XXX
Pendant cette minorité en Écosse, Marie Stuart conspirait avec le comte de Norfolk, qu'elle avait de nouveau fasciné, pour soulever l'Angleterre au nom du catholicisme. Les correspondances avec Rome, découvertes par d'infidèles agents, furent les preuves de la conspiration; Norfolk monta sur l'échafaud; Marie fut resserrée dans une captivité plus étroite. Élisabeth commença à sentir le danger de garder dans ses châteaux une magicienne dont tous les geôliers devenaient les adorateurs et les complices.
Les massacres de la Saint-Barthélemy, ces vêpres siciliennes de la religion et de la politique, firent frémir Élisabeth. L'exemple de cette conjuration triomphante pouvait tenter les catholiques d'Angleterre; ils avaient une autre Catherine de Médicis, plus jeune et aussi peu scrupuleuse que la reine mère et Charles IX.
Les conseillers d'Élisabeth lui représentèrent pour la première fois la nécessité du jugement de la reine d'Écosse et de sa mort pour la paix du royaume, et peut-être pour la sécurité de sa propre vie. Burleigh, Leicester, Walsingham, ses hommes d'État, furent unanimes à lui conseiller ce sacrifice.
«Hélas! leur répondait Élisabeth avec hypocrisie, la reine d'Écosse est ma fille; mais celle qui ne veut pas bien en user avec sa mère, mérite d'avoir une marâtre!»
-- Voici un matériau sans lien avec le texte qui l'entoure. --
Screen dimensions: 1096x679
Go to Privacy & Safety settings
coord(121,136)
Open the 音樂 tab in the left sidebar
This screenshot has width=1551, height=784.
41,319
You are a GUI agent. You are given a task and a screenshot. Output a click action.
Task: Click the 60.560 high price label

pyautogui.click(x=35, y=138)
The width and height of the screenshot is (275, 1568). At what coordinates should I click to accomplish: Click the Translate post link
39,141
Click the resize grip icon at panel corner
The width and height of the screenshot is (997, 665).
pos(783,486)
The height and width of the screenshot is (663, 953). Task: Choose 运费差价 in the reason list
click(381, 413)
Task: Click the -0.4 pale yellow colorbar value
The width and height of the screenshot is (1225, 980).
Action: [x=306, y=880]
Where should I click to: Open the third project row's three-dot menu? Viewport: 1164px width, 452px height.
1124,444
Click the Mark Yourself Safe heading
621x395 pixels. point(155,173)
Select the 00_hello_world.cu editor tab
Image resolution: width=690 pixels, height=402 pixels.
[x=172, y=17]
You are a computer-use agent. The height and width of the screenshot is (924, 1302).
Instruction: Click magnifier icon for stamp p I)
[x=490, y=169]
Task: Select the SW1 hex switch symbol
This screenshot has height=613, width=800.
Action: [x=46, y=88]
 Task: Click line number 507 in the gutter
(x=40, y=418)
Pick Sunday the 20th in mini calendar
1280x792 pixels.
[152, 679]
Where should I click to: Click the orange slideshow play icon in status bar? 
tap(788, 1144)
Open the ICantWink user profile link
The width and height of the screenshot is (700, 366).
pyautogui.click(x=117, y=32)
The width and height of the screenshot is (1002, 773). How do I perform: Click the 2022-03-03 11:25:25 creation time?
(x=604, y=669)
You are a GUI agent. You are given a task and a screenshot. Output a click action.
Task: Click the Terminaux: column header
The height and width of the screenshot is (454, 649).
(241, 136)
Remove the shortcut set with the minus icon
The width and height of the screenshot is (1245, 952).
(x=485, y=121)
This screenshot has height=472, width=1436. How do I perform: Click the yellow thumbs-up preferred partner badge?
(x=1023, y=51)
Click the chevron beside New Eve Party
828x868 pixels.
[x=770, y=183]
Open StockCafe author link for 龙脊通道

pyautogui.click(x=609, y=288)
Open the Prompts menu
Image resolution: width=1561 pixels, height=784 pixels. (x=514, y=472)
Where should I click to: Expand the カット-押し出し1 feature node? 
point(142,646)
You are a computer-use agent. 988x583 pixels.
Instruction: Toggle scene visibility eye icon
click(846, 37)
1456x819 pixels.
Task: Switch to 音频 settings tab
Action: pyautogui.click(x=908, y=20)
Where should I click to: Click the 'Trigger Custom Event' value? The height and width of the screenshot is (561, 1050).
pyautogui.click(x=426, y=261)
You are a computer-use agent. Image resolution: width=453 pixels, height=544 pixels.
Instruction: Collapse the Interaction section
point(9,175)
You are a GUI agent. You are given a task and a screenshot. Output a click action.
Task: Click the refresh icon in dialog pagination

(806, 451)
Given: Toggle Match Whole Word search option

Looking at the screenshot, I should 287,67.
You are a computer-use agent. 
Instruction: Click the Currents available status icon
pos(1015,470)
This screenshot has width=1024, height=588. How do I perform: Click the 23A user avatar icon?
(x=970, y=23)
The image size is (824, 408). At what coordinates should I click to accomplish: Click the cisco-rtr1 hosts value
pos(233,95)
Des malignités féminines impardonnables, faites par Marie Stuart à Élisabeth, aigrirent encore les sentiments et les rapports entre les deux reines. L'histoire ne les croirait pas si elle n'en avait les preuves écrites dans ses archives. Sachant la prédilection équivoque d'Élisabeth pour son beau favori Leicester, qu'elle avait espéré elle-même séduire, et avec lequel elle entretenait un commerce de lettres, elle eut l'audace de railler sa rivale, sur l'infériorité des charmes qu'Élisabeth pouvait offrir à ce favori.
Sous prétexte de récriminer contre la comtesse de Shrewsbury, qui avait accusé Marie Stuart d'avoir séduit à Scheffield son mari, Marie Stuart écrivit à Élisabeth une lettre dans laquelle elle attribue à lady Shrewsbury des propos tellement injurieux à Élisabeth, comme femme et comme reine, que le cynisme des expressions nous empêche de les citer.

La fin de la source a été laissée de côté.